By Jim Jubelirer, an independent management consultant working with EDF to help speed the transition to a sustainable economy.
Open Education‘s philosophy is that knowledge is a common good and should be made widely available. The Open Education Resources or “OER” movement has gained a significant presence in academia. Over 200 universities, worldwide, participate in the OpenCourseWare Consortium and contribute materials from over 13,000 courses.
Environmental Defense Fund is exploring the possibility of sharing education and training materials on business sustainability across organizations to encourage production, increase distribution and accelerate improvement. Ideally, the process would work like open source software – materials would be contributed, used and improved by others, re-contributed, and continue to evolve and broaden over time.
Why Are We Doing This?
EDF has been at the forefront of the fight to preserve the environment by partnering with leading companies and encouraging the business world to become more efficient and innovative. Nonetheless, the rate of environmental challenges and threats is increasing at a rate faster than business’ responses and we need ways to dramatically reduce business’ environmental footprint.

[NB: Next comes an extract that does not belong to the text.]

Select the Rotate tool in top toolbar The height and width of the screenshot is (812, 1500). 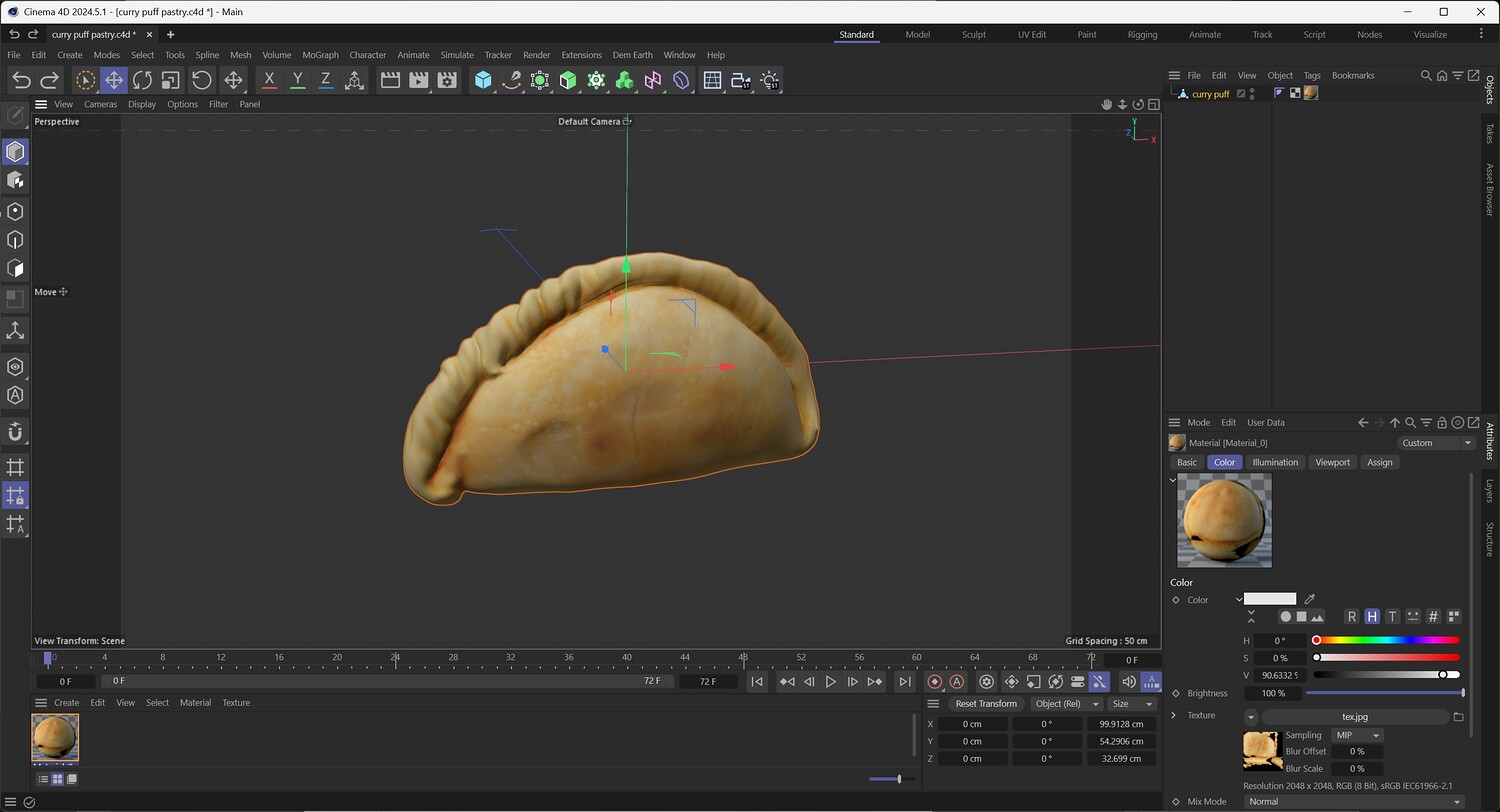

Education, training and development are vital to support an organization’s human capital resources. The question we are asking is “Do open education resources for business sustainability hold promise of speeding up business transformation by disseminating better tools and training to a wider audience?”
In July, we will host a meeting of thought leaders in OER, sustainability and/or corporate training to evaluate the opportunity for sharing sustainability training materials more widely. As a result of the meeting we hope to determine whether this is a fertile field, where we should be plowing, and who might partner to provide seed and labor.
Some of the key questions we will discuss include:
- What organizations produce training materials related to sustainability? Would producers be willing to release materials and allow reuse by others?
- Who would use such materials? What would be needed to make them widely used?
- How would materials be organized, evaluated and circulated?
- What are the incentives and disincentives organizations would experience around sharing and using shared materials?
- How could such a system be jump-started and made productive?